═══ EXERCISE INPUT ═══
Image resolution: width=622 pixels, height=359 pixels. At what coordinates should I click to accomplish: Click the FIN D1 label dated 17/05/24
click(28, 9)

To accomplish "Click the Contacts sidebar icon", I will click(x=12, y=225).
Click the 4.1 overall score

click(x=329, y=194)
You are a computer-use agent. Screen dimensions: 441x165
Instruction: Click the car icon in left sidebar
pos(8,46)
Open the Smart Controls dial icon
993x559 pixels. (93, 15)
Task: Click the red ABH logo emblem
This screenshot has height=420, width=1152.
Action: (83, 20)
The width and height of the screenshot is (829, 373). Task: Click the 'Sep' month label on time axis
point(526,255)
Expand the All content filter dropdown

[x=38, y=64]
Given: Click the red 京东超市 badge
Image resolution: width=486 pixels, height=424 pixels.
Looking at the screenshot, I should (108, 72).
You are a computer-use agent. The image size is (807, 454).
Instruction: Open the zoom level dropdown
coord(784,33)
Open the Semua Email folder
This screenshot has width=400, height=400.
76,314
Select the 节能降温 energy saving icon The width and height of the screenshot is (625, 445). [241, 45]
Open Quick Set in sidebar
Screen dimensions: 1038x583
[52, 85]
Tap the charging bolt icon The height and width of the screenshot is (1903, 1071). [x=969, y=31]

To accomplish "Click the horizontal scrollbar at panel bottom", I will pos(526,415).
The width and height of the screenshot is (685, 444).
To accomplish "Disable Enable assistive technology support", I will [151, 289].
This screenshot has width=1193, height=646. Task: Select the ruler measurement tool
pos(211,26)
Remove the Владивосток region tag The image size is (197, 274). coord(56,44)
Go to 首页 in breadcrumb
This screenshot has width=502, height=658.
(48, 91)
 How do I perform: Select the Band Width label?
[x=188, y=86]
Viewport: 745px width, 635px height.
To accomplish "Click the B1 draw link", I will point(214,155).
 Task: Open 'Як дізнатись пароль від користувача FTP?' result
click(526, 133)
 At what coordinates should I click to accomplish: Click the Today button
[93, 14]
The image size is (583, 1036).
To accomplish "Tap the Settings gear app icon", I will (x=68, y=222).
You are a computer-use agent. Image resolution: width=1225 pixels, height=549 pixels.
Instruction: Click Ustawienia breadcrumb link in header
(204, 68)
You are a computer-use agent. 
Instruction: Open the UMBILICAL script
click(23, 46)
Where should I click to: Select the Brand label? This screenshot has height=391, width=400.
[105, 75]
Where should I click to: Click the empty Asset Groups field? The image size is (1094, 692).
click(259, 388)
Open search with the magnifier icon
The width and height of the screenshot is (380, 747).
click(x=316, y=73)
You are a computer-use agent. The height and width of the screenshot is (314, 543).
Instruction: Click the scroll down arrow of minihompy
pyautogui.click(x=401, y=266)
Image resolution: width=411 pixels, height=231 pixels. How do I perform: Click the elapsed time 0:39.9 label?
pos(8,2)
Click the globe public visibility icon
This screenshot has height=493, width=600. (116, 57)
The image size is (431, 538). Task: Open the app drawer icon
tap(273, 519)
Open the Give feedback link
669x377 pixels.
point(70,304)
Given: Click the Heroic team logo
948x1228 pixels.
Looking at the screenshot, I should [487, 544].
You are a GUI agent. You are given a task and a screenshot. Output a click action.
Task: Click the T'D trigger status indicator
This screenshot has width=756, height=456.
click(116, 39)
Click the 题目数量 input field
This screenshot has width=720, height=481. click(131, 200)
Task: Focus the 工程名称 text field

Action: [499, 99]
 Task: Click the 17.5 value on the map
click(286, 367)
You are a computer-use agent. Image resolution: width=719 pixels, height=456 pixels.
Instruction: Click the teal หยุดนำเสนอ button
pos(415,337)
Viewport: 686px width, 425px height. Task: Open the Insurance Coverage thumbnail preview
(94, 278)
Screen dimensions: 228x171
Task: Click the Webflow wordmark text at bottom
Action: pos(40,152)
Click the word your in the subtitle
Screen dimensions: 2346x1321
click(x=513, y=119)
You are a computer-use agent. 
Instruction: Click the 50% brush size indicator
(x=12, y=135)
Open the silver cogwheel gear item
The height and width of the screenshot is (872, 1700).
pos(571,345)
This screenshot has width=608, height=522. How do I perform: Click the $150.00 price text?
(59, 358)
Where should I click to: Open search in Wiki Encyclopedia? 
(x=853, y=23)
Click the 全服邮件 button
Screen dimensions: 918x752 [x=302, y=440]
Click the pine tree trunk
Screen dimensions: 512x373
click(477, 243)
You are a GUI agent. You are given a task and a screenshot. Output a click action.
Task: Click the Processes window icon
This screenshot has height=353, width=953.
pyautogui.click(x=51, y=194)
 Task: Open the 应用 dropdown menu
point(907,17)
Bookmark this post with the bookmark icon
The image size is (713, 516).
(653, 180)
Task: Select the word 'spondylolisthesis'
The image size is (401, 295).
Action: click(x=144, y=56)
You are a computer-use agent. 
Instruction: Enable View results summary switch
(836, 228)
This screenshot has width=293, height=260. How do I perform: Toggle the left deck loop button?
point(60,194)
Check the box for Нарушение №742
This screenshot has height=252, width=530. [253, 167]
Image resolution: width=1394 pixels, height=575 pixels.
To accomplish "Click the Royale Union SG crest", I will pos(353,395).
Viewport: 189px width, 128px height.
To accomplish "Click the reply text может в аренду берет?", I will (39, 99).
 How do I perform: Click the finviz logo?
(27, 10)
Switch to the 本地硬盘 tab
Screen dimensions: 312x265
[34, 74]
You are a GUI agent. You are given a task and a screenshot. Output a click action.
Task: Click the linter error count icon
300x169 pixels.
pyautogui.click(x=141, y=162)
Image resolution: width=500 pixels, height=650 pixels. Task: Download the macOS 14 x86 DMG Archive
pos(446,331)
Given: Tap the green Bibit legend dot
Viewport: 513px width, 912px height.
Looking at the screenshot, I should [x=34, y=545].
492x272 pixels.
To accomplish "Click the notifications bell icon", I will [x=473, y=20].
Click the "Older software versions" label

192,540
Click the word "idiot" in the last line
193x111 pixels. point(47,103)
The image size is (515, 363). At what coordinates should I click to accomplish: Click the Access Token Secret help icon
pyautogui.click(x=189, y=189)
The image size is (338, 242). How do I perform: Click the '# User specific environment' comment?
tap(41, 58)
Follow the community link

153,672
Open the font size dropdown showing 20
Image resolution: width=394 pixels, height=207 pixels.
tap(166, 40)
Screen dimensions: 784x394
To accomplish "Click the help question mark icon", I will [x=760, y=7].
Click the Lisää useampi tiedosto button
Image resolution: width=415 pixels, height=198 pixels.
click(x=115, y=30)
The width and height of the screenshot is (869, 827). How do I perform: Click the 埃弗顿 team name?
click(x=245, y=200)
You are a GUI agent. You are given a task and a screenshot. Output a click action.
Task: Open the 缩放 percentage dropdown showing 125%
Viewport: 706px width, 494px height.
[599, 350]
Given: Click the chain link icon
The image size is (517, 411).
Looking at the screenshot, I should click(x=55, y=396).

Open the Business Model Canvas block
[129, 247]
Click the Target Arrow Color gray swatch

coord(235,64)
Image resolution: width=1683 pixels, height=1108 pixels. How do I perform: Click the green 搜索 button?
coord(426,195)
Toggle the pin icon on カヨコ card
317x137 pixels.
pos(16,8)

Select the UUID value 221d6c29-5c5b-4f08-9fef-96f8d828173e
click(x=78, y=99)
═══
EXERCISE DIRECTIONS: In the entries above, find each line that includes the string "computer" and copy it.

FINISHED TASK:
You are a computer-use agent. Screen dimensions: 441x165
You are a computer-use agent. The image size is (807, 454).
You are a computer-use agent. Image resolution: width=1225 pixels, height=549 pixels.
You are a computer-use agent. 
You are a computer-use agent. The height and width of the screenshot is (314, 543).
You are a computer-use agent. Image resolution: width=719 pixels, height=456 pixels.
You are a computer-use agent. 
You are a computer-use agent. 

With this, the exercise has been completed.